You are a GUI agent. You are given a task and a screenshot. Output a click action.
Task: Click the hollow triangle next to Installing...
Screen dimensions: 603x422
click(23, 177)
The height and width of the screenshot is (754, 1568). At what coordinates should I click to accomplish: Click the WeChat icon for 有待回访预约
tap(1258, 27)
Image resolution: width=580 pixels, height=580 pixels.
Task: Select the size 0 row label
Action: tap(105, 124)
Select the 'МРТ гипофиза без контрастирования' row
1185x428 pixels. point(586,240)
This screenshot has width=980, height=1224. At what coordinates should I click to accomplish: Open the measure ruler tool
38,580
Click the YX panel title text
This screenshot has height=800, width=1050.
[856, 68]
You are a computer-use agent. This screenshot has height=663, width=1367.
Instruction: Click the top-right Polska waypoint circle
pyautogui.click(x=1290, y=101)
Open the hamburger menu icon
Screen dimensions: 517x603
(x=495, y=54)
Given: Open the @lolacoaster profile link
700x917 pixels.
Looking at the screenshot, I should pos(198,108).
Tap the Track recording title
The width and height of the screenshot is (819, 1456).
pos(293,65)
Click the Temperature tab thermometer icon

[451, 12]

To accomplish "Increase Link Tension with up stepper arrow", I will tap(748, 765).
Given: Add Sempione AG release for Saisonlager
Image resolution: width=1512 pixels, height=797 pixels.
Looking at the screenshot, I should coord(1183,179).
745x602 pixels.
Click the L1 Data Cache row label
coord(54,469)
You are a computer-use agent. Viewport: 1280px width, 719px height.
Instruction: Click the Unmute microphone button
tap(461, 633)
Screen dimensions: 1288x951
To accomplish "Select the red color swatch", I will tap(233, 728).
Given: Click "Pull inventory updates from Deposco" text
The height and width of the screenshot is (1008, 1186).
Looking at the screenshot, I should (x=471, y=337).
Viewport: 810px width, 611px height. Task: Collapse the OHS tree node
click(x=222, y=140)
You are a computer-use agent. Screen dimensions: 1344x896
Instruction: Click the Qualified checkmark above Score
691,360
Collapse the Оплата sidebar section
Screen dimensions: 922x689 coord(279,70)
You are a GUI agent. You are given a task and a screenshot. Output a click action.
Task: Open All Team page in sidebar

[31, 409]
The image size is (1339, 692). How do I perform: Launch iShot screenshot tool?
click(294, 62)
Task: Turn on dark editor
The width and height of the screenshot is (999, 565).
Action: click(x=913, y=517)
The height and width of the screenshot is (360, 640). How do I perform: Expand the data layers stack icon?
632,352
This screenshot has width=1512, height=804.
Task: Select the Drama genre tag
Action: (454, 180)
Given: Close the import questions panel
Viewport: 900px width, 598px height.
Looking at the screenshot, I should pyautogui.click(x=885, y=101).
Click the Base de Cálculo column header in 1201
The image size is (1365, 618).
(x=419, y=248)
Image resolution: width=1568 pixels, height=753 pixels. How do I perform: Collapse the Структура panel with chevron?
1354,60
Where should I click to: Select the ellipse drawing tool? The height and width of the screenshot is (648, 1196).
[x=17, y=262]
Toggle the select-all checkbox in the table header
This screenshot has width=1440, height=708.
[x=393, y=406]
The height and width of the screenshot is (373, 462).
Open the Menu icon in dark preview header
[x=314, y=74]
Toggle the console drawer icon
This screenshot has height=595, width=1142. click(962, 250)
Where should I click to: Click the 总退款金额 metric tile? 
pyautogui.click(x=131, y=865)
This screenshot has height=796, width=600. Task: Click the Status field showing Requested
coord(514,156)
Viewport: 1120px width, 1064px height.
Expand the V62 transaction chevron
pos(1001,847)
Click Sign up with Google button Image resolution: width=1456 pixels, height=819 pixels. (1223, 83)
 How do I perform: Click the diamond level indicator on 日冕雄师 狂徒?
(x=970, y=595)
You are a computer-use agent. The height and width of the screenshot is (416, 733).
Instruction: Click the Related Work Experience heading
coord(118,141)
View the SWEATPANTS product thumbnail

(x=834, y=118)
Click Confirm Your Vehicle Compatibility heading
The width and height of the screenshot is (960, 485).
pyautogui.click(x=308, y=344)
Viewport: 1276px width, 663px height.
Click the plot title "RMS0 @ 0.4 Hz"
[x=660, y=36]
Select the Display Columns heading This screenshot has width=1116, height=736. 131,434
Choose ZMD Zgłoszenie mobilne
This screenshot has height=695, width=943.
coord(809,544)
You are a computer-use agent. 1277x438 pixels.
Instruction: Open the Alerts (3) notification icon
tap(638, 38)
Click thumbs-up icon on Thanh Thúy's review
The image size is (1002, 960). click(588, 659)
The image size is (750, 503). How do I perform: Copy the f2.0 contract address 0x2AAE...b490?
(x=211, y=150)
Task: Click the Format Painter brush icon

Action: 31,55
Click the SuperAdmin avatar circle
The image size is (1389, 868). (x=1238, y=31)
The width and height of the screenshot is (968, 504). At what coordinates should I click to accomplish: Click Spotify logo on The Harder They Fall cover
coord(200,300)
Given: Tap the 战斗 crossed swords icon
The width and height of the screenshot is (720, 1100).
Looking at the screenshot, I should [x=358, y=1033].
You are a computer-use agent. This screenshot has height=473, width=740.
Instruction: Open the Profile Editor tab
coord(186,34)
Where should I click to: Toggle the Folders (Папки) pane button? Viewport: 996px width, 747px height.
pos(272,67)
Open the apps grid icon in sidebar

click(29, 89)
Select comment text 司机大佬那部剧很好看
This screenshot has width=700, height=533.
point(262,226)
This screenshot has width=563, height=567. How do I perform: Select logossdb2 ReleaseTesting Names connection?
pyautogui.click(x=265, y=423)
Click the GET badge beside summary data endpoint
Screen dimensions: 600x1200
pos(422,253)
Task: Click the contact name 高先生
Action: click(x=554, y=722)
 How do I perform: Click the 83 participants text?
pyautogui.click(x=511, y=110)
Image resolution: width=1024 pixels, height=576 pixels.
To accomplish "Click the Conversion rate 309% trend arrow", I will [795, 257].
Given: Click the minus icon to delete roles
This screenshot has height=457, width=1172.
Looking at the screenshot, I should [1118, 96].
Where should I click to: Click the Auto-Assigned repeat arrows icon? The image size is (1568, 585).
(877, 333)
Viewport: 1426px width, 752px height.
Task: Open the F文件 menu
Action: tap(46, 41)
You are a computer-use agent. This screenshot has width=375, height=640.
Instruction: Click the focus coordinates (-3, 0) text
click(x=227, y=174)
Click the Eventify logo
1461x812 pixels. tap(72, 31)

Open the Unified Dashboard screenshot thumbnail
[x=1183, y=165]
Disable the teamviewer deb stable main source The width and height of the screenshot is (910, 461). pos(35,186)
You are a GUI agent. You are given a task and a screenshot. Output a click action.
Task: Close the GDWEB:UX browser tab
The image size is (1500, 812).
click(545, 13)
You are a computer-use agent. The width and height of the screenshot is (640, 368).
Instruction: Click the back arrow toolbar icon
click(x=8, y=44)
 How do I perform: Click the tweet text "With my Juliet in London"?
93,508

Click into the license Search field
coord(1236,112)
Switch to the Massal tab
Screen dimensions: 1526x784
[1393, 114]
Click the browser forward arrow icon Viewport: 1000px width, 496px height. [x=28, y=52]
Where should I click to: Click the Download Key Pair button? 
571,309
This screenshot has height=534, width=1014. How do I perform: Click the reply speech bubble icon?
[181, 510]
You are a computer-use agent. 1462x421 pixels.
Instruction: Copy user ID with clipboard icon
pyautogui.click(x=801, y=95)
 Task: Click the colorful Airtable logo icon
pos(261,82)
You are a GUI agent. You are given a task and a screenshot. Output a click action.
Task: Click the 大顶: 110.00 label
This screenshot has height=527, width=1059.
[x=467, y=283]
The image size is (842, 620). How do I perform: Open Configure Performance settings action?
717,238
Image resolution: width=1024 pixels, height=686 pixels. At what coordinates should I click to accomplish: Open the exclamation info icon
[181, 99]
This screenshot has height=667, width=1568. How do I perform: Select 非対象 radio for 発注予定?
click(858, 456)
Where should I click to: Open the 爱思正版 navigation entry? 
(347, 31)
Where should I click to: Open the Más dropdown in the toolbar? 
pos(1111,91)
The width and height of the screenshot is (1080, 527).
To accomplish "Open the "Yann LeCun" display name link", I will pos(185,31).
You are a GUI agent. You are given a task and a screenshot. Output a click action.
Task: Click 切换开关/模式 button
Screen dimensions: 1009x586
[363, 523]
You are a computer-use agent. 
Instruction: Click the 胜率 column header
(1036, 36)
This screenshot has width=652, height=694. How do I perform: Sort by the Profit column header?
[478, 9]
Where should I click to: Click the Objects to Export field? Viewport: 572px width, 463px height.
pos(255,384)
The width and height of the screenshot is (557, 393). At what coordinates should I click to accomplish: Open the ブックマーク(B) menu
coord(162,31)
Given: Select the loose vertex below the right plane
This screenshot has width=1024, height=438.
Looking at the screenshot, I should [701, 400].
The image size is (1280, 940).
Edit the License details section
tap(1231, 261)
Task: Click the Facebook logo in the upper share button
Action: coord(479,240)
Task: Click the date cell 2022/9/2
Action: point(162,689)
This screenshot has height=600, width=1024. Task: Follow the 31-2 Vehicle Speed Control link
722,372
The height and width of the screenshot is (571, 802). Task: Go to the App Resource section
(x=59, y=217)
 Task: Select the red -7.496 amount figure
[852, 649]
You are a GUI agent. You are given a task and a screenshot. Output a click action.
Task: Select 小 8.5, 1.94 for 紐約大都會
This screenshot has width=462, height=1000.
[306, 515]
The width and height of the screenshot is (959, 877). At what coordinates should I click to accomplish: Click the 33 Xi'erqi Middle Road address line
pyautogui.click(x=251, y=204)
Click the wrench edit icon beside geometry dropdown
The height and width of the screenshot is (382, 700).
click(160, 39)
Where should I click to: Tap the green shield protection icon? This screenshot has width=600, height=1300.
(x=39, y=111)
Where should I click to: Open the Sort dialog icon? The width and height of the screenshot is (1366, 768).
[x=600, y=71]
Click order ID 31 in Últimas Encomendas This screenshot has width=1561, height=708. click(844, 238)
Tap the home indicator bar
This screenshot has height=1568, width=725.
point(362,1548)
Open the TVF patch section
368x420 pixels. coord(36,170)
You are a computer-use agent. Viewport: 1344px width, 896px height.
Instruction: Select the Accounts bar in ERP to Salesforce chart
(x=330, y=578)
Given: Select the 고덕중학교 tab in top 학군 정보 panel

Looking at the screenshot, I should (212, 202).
====
§ TRY IT:
Of all the entries above, output exactly the lines between the one holding "This screenshot has width=700, height=533." and the one holding "Given: Click the minus icon to delete roles", inclusive.

§ WRITTEN RESPONSE:
This screenshot has width=700, height=533.
point(262,226)
This screenshot has width=563, height=567. How do I perform: Select logossdb2 ReleaseTesting Names connection?
pyautogui.click(x=265, y=423)
Click the GET badge beside summary data endpoint
Screen dimensions: 600x1200
pos(422,253)
Task: Click the contact name 高先生
Action: click(x=554, y=722)
 How do I perform: Click the 83 participants text?
pyautogui.click(x=511, y=110)
Image resolution: width=1024 pixels, height=576 pixels.
To accomplish "Click the Conversion rate 309% trend arrow", I will [795, 257].
Given: Click the minus icon to delete roles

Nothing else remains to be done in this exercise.